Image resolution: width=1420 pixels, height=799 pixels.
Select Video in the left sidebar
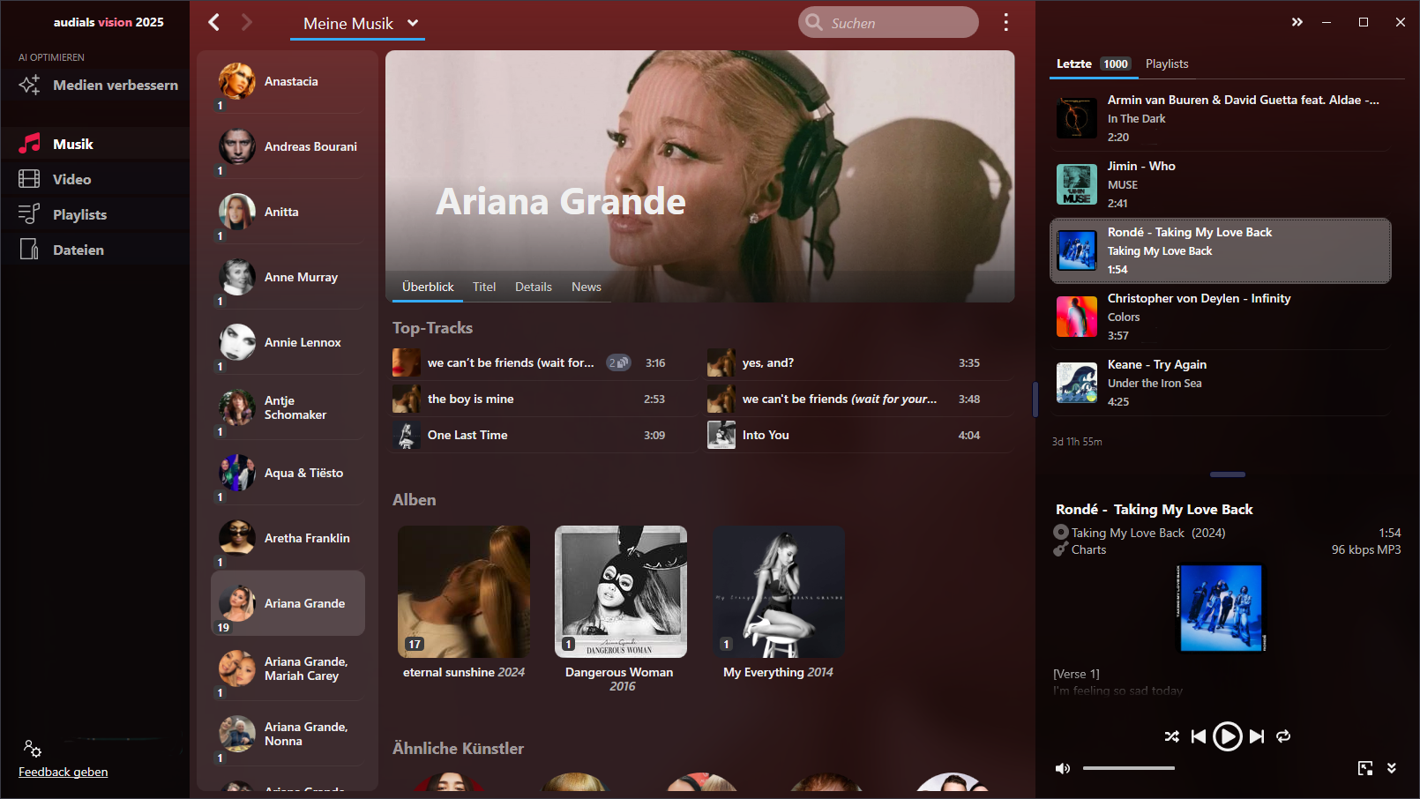click(71, 179)
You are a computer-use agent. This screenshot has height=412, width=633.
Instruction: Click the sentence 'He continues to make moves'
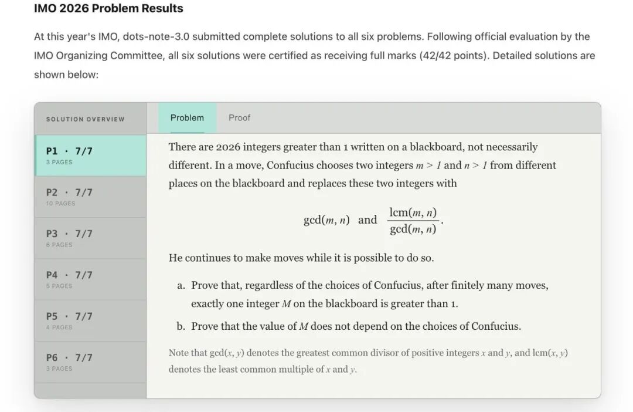pos(301,258)
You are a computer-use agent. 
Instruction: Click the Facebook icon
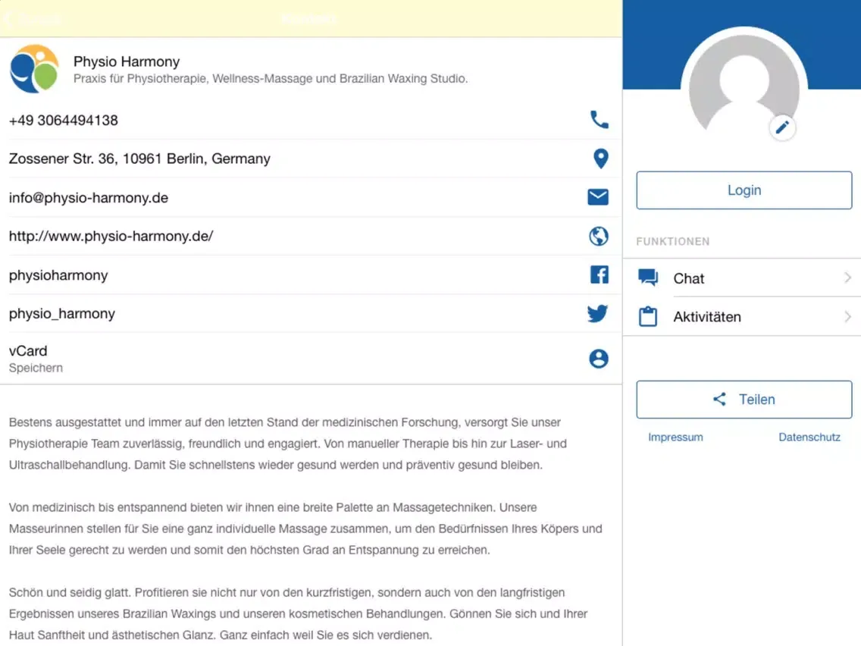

━━━━━━

Exercise
Scan the data above and copy each line containing the word "agent".

Solved exercise
You are a computer-use agent. This screenshot has height=412, width=633.
You are a computer-use agent. 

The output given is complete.